Task goal: Rewrite every line of the part of the data that opens with the line containing "Click Cancel in Logon Properties" and continues through the end of the data. Shift each coordinate answer by adding 38 to every number in it, and omit the pictures from your answer.

___ Task data

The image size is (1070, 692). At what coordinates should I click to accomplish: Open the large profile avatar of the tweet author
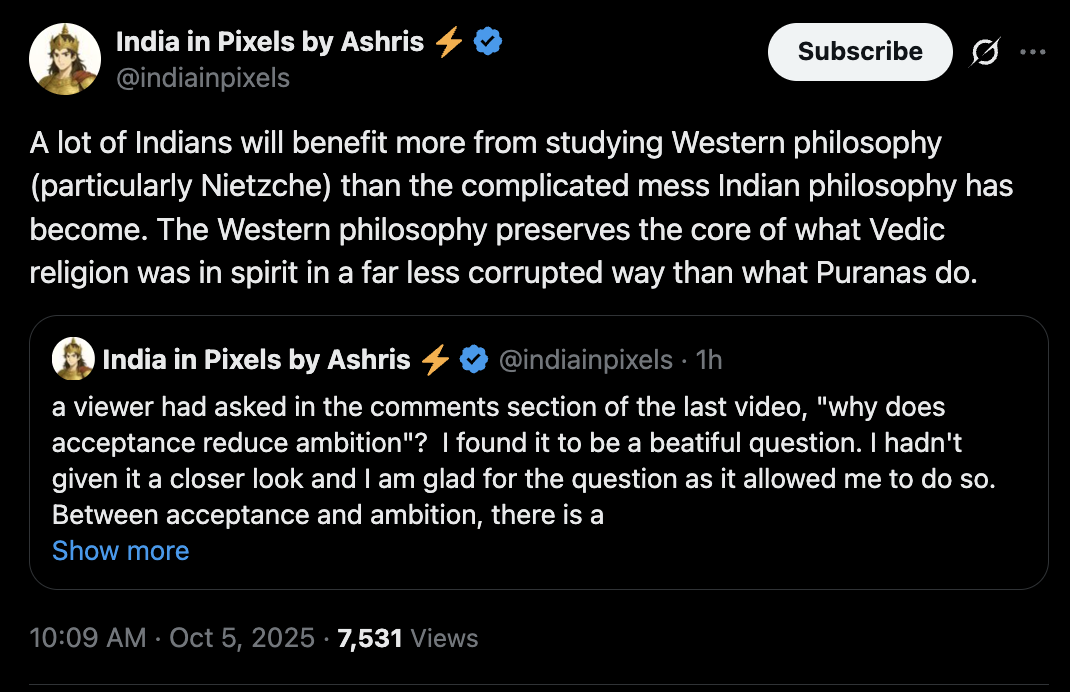pos(65,59)
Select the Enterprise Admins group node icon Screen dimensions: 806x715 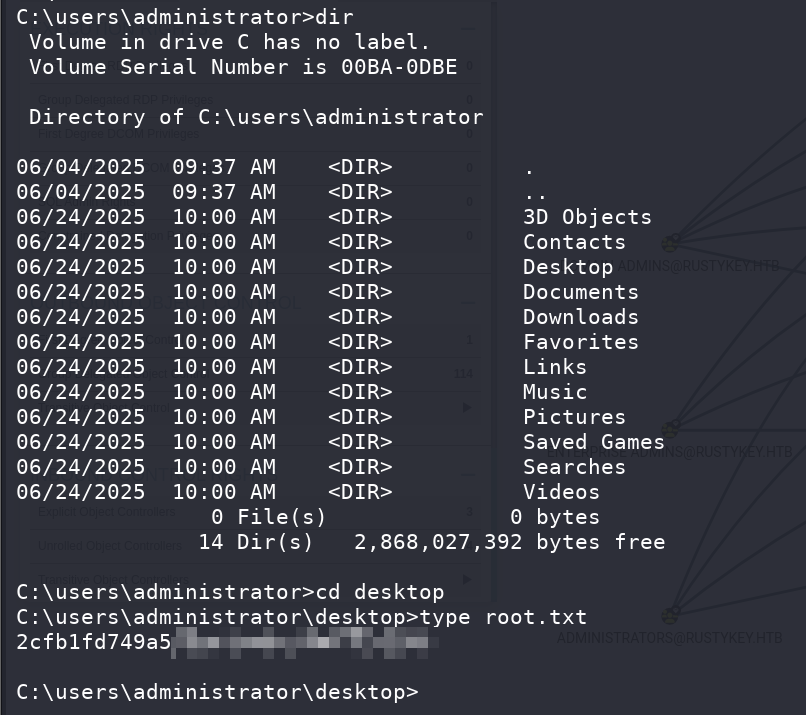click(670, 429)
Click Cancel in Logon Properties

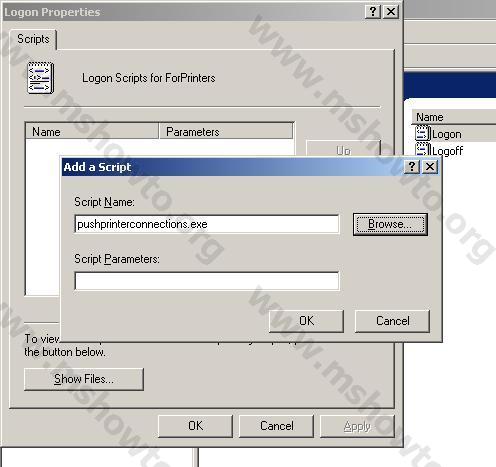point(276,426)
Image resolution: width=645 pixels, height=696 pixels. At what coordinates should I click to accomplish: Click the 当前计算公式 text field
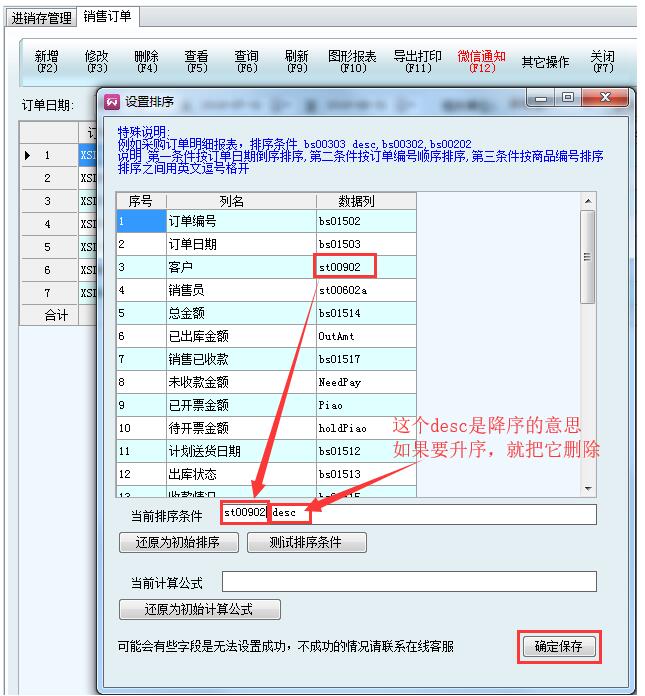point(408,582)
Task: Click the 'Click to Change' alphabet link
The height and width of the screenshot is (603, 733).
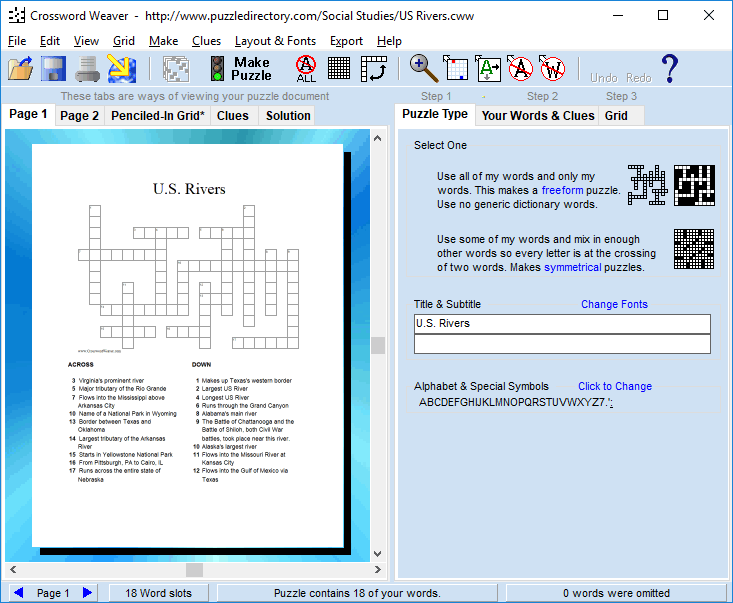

______

Result for this exercise:
Click Cancel in Logon Properties

point(314,464)
Image resolution: width=645 pixels, height=696 pixels. At what coordinates should I click to accomplish: Click the 当前计算公式 text field
point(446,620)
Task: Click the 'Click to Change' alphabet link
The height and width of the screenshot is (603, 733).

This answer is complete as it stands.